[Provided passage — start]

Myers too gets confused by the fact that today we don't know how to build a home on another planet, and assumes that it must therefore be impossible. Of course any moon base we build now will require continual resupply. But after there have been continuous human populations on the moon for a century? What then? How self-sufficient can they get with skill and experience?

The first priority is to put our own house in order: we need stable, sustainable human cultures that know how to maintain a healthy environment (if we can't prevent ourselves from trashing a whole planet, how are we going to ever maintain a viable home in the more limited and hostile confines of a habitat elsewhere?).

Myer's is right on that point, but that's hardly disagreeing with Hawking, who allowed that his scenario depended on humanity avoiding killing themselves off in the next 100 years. That's just common sense: if we cause massive ecological disaster and kill ourselves off on a relatively comfortable, safe planet, of course we won't be able to survive in more hostile environments.

Consider the impact of those few photos of the Earth taken from orbit or from the moon, and how they changed the mental perceptions of millions of people. How much greater effect will the struggle to build self-sufficient space colonies be? When you've just come back from a six-month work assignment on the L-5 colony, you'll never take breathable air and drinkable water for granted again.

Myers also wants to have his cake and eat it too: we can't build self-sustaining space colonies, but if we could, we'll just be creating biological competitors:

In the long run, I don't think that any of our progeny that we spin off into space will be human for long, and I don't think we can predict what a post-human race would want, or how it would interact with us.
But do we really want to create a competing race of naked mole apes?

[Provided passage — finish]

Problem A:
List every question in the space colonies passage, meaning each stretch of text that ends in a question mark.
Problem B:
Repeat the space colonies passage word for word, starting with "Myers also wants" and going on through "interact with us.".

[Study material — start]

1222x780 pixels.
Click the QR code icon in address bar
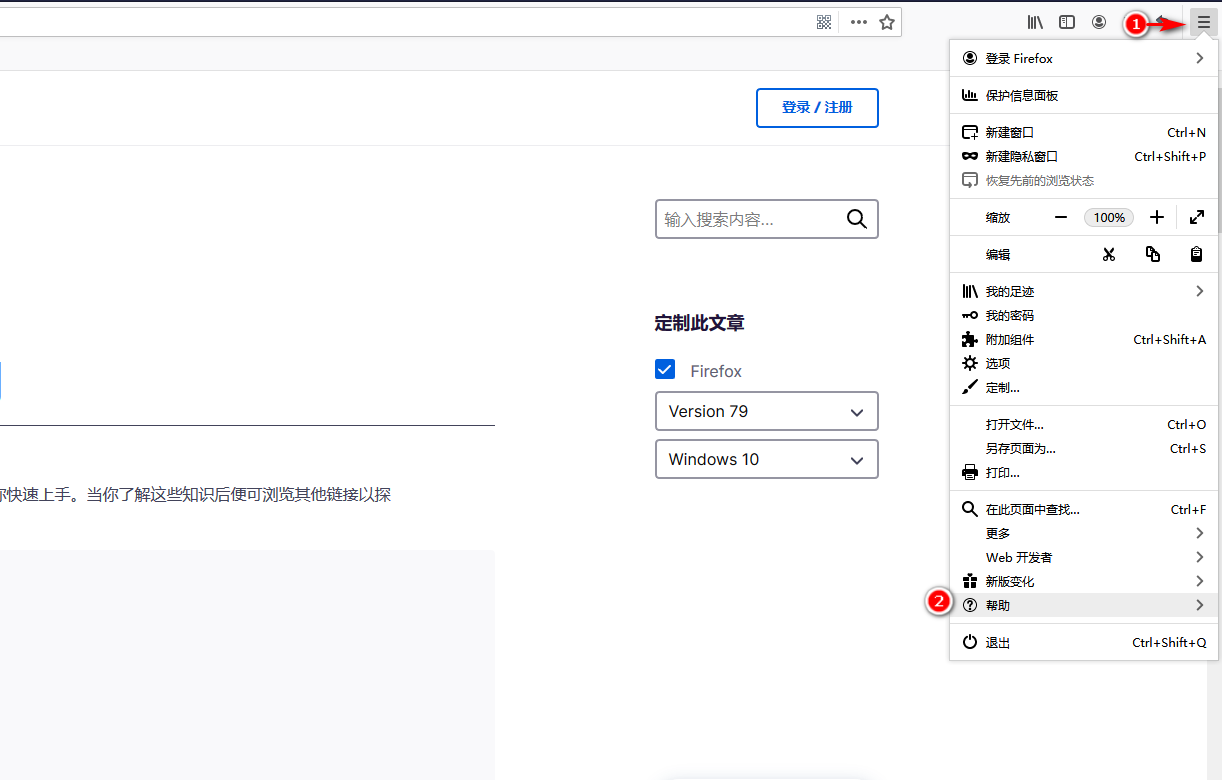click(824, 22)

[Study material — finish]
[Study material — start]

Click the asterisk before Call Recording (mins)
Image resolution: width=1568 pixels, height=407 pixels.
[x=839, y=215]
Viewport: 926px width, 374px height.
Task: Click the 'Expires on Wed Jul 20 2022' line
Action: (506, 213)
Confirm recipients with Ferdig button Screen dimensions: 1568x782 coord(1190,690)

[Study material — finish]
[Study material — start]

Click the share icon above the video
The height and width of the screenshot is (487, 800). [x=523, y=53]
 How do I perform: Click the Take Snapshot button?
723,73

[Study material — finish]

Expected answer A:
1. But after there have been continuous human populations on the moon for a century?
2. What then?
3. How self-sufficient can they get with skill and experience?
4. if we can't prevent ourselves from trashing a whole planet, how are we going to ever maintain a viable home in the more limited and hostile confines of a habitat elsewhere?
5. How much greater effect will the struggle to build self-sufficient space colonies be?
6. But do we really want to create a competing race of naked mole apes?

Expected answer B:
Myers also wants to have his cake and eat it too: we can't build self-sustaining space colonies, but if we could, we'll just be creating biological competitors:

In the long run, I don't think that any of our progeny that we spin off into space will be human for long, and I don't think we can predict what a post-human race would want, or how it would interact with us.